21 mar. 2010

Las Tablas de Daimiel. Grises.

Una pareja de somormujos han sido la única nota de color que encontré en mi paseo. Pero ha sido suficiente para alegrarme la mañana.
En el segundo mirador del paseo hacia Prado Ancho una pareja de somormujo lavanco me han deleitado con su buceo constante. Con un objetivo de 600 mm. se le pueden hacer, ahora que están con el ritual de celo, fotografías maravillosas.
La focha común también es fácil verla sumergirse buscando raices y chopotear hacia sitios seguros entre el carrizo en cuanto se ve en peligro.
Durante el paseo el paraguas ha sido necesario.
La tenue lluvia de la mañana me ha incitado a intentar plasmarla de forma minimalista.
La panorámica que ofrece el mirador es fantástica, aunque no tanto como cuando el sol se pone en el horizonte, un poco más a la izquierda de esta toma.
El día gris y la amenaza de lluvia no impedirán que quien ha organizado un viaje a Las Tablas se quede sin verlas. A lo largo del día miles de personas podrán ver el espectacular aspecto del Parque Nacional.

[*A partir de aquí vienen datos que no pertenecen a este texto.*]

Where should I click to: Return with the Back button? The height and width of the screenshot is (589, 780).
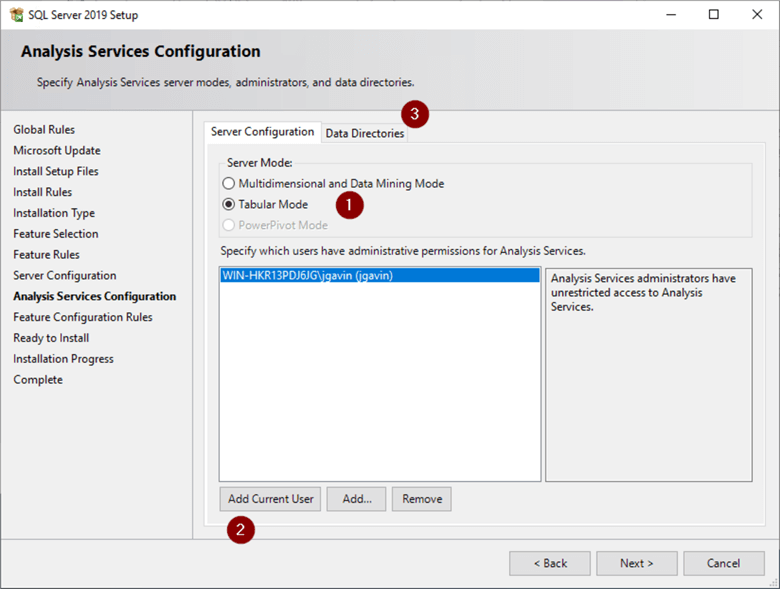[x=549, y=563]
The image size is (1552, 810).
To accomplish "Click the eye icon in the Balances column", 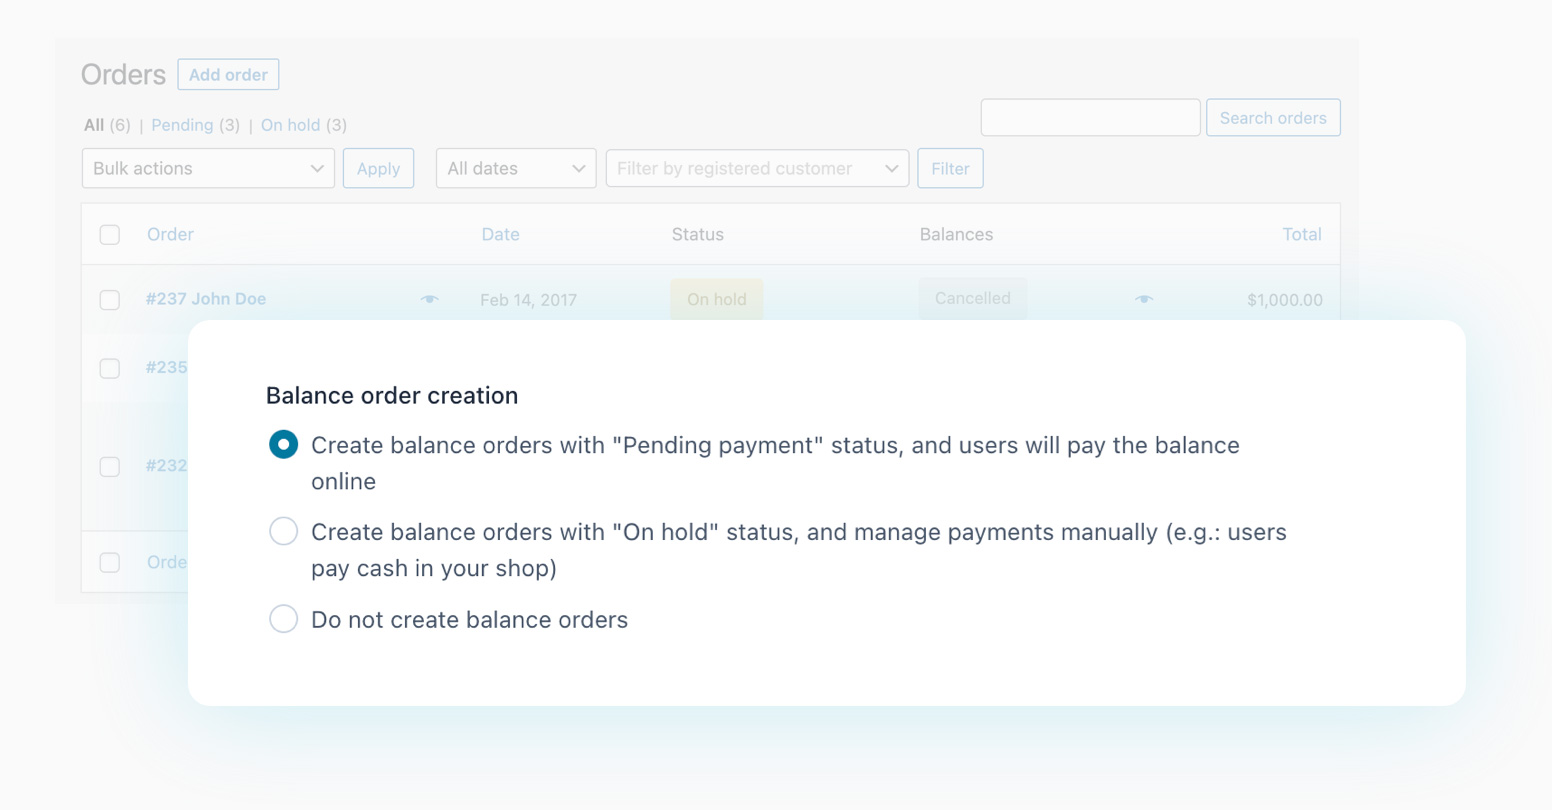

Es posible que muchas de las personas que tienen intención de visitar  Las Tablas de Daimiel, sobre todo si son de lugares lejanos, aprovechen un fin de semana o un día festivo que permita un puente como este de S. José, o la próxima Semana Santa para venir a Daimiel y visitar el Parque Nacional.
La cantidad de personas que se acercan a ver el espectacular estado del Parque en un día de fiesta, sábado o domingo superan en mucho las 4.000. El calculo está realizado sobre los 1.400 vehículos que se contabilizaron el pasado viernes en el aparcamiento cercano al Centro de Información. Si ponemos una media de 3 ocupantes por vehículo más las visitas que llegan en los autobuses, es fácil que la cifra sea muy superior.
Con la idea de emular al turista que ha organizado un viaje a Las Tablas me he desplazado esta mañana hasta allí. He elegido, de las rutas posibles, la denominada Azul, un itinerario que permite  un paseo de aproximadamente 4 Km. entre la ida y la vuelta y lleva hasta el Mirador de Prado Ancho, una torre de hormigón que se alza 6 m. sobre el suelo desde el que se puede observar una magnífica panorámica de la casi totalidad del Parque.
Por ese motivo el reportaje fotográfico que se muestra quizá no sea, para mi gusto, el mejor posible. El día gris que ha amanecido no me ha permitido que las imágenes tengan la luminosidad y la brillantez que me gusta registrar. Pero como dije, tratando de ponerme en la situación de quien realizó un largo viaje en unos días festivos con la intención de disfrutar de este precioso paraje y llevarse una buena colección de fotografías no me queda más que mostrar el resultado de mi paseo.